### EXCERPTED DATA
◇ ◇ ◇ ◇ ◇ ◇ ◇
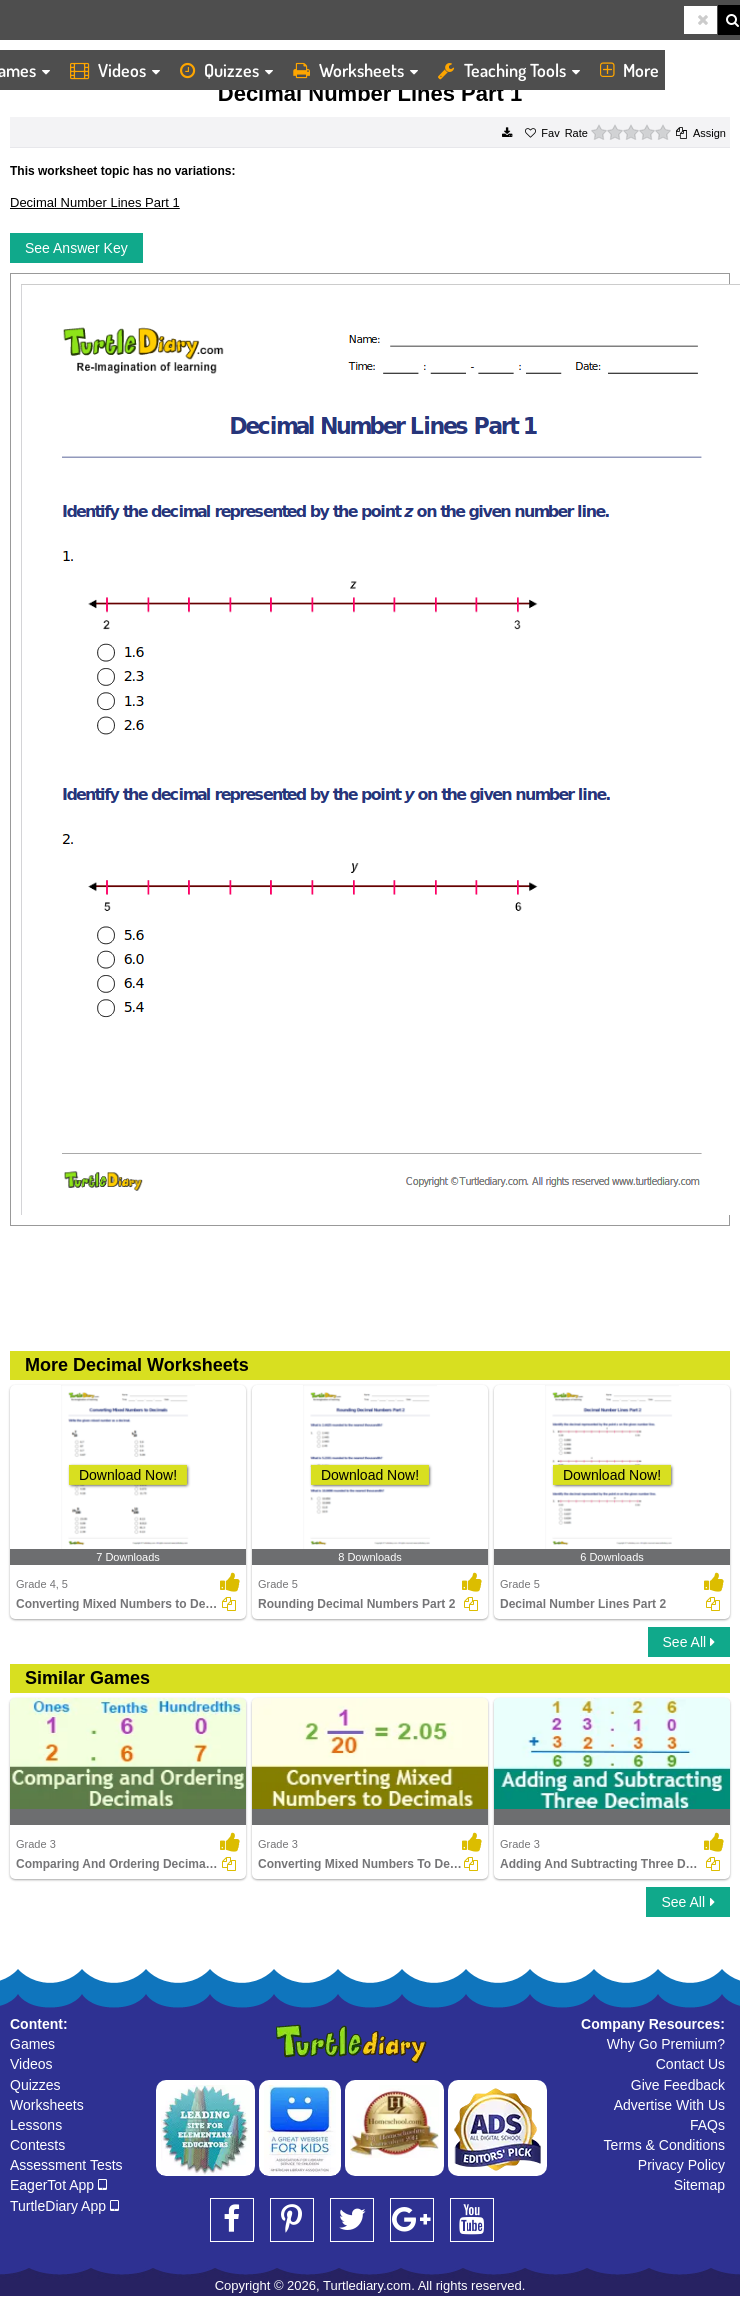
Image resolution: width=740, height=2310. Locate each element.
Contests (37, 2145)
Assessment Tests (66, 2165)
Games (32, 2044)
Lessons (36, 2125)
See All (689, 1642)
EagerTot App (58, 2185)
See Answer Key (76, 248)
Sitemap (699, 2185)
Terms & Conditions (664, 2145)
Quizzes (226, 70)
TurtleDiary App (64, 2206)
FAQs (707, 2125)
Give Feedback (678, 2085)
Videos (115, 70)
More (636, 70)
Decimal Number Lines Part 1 (95, 202)
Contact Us (690, 2064)
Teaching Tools (509, 70)
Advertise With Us (669, 2105)
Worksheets (355, 70)
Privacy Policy (681, 2165)
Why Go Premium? (666, 2044)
◇ ◇ ◇ ◇ ◇ ◇ ◇
### INSTRUCTION
Can you repeat all of the data above word for word, leaving out the picture?

### ANSWER TO THE EXERCISE
Image resolution: width=740, height=2310. Locate each element.
Contests (37, 2145)
Assessment Tests (66, 2165)
Games (32, 2044)
Lessons (36, 2125)
See All (689, 1642)
EagerTot App (58, 2185)
See Answer Key (76, 248)
Sitemap (699, 2185)
Terms & Conditions (664, 2145)
Quizzes (226, 70)
TurtleDiary App (64, 2206)
FAQs (707, 2125)
Give Feedback (678, 2085)
Videos (115, 70)
More (636, 70)
Decimal Number Lines Part 1 (95, 202)
Contact Us (690, 2064)
Teaching Tools (509, 70)
Advertise With Us (669, 2105)
Worksheets (355, 70)
Privacy Policy (681, 2165)
Why Go Premium? (666, 2044)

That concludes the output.